As a member of a community association board, it is important for you to preserve the association’s attorney-client privilege. The attorney-client privilege generally prevents the unwanted disclosure of communications between an attorney and their client.  For example, if an attorney provides their client an opinion about the strengths and weaknesses of a potential case, third parties are not entitled to compel the disclosure of this communication without the client’s consent.

Board members must remember that generally the attorney’s in our office do not represent the individual board members.  Our office represents the association, a non-profit corporation.  Since a corporation is an artificial “person” without a mind of its own, the privileged communications between our office and the corporation are usually conveyed to the authorized agents of the association.  These agents include the board members, officers, and usually property managers.

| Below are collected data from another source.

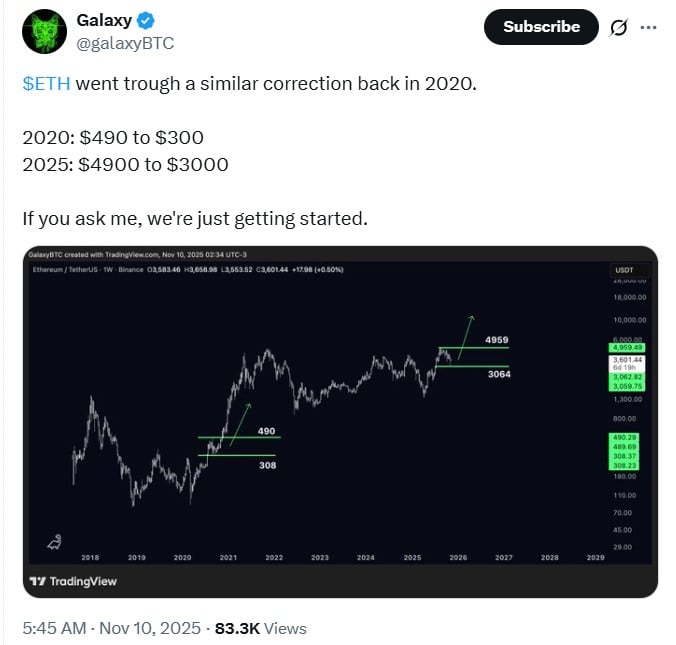
Task: Open the ETH chart image
Action: click(x=338, y=421)
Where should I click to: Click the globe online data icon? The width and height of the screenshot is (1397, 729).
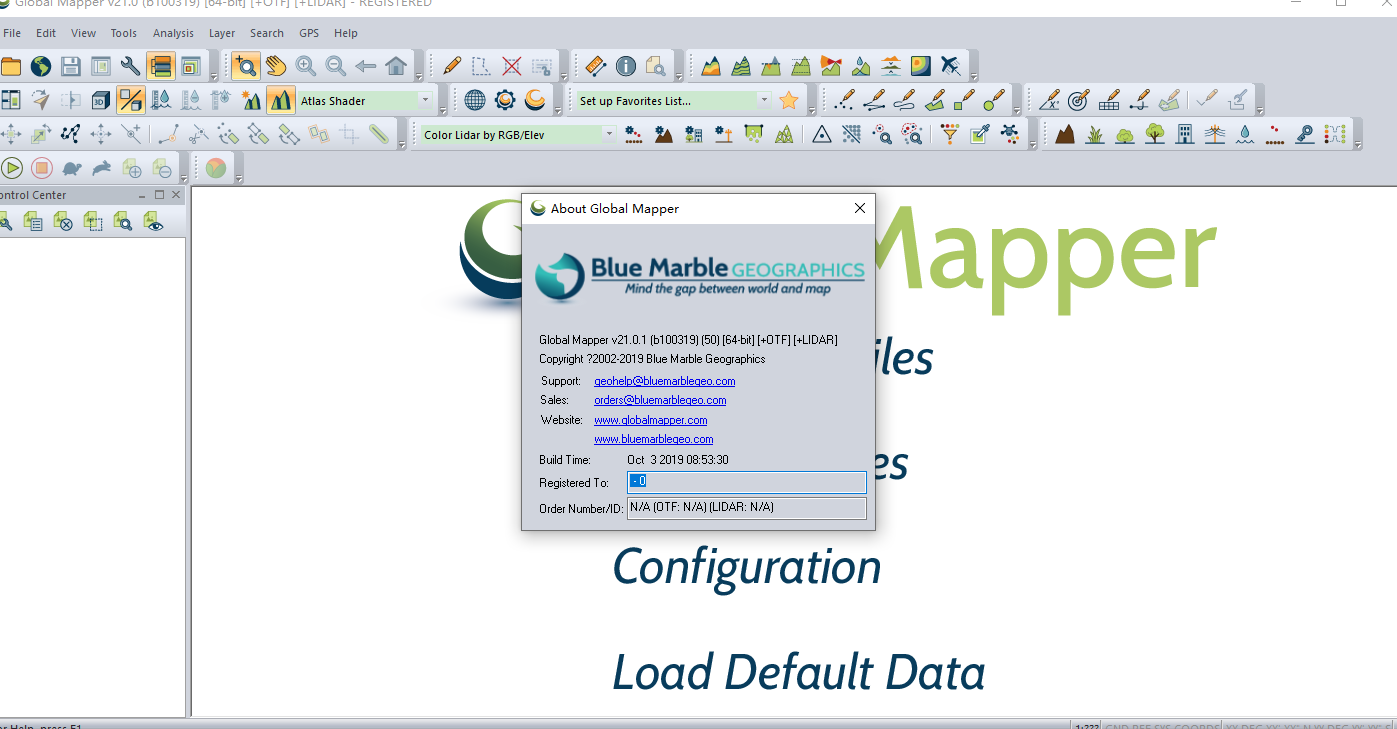click(x=40, y=67)
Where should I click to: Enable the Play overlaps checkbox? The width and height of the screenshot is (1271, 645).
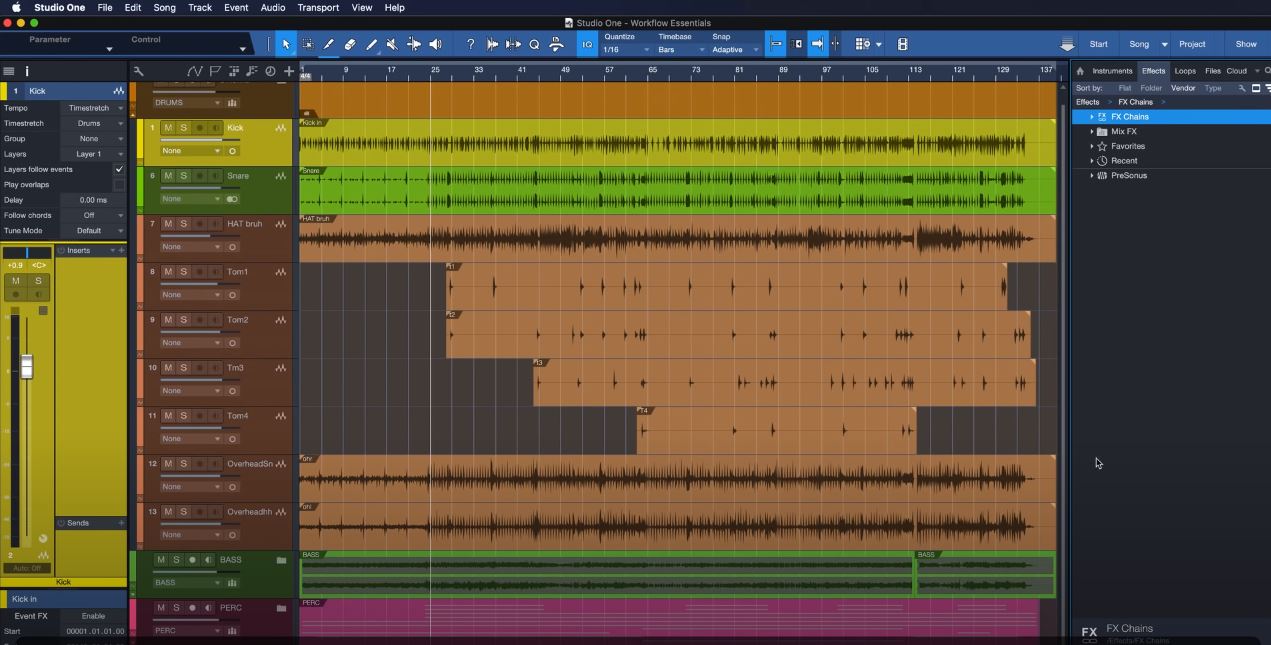pos(119,185)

Board members should refrain from sharing communications from our office with third parties to preserve the attorney-client privilege.  Sharing these communications with third parties such as owners and tenants in the community may operate as a waiver of the attorney-client privilege.  Waiving the attorney-client privilege may undermine the association’s ability to resolve, settle, and litigate cases as well as inhibit the board’s ability to gain meaningful legal advice from the association’s attorney.

There may be occasions when a board member or even the majority of the board members may want to share the information contained in an opinion letter or recommendation letter from our office with the rest of the community.  Simply sharing that letter with the owners and residents will likely operate as a waiver of the association’s attorney-client privilege.  Rather than sharing our opinion or recommendation letter, the Board may share this information with the owners by drafting their own letter to the community re-stating the information contained in the letter from our office.  The Board may also have our office draft a letter for the board to send to the community conveying the information contained in the opinion or recommendation letter.

In order to prevent the unintentional disclosure of information, board members should always refrain from sharing communications from their attorney with third parties.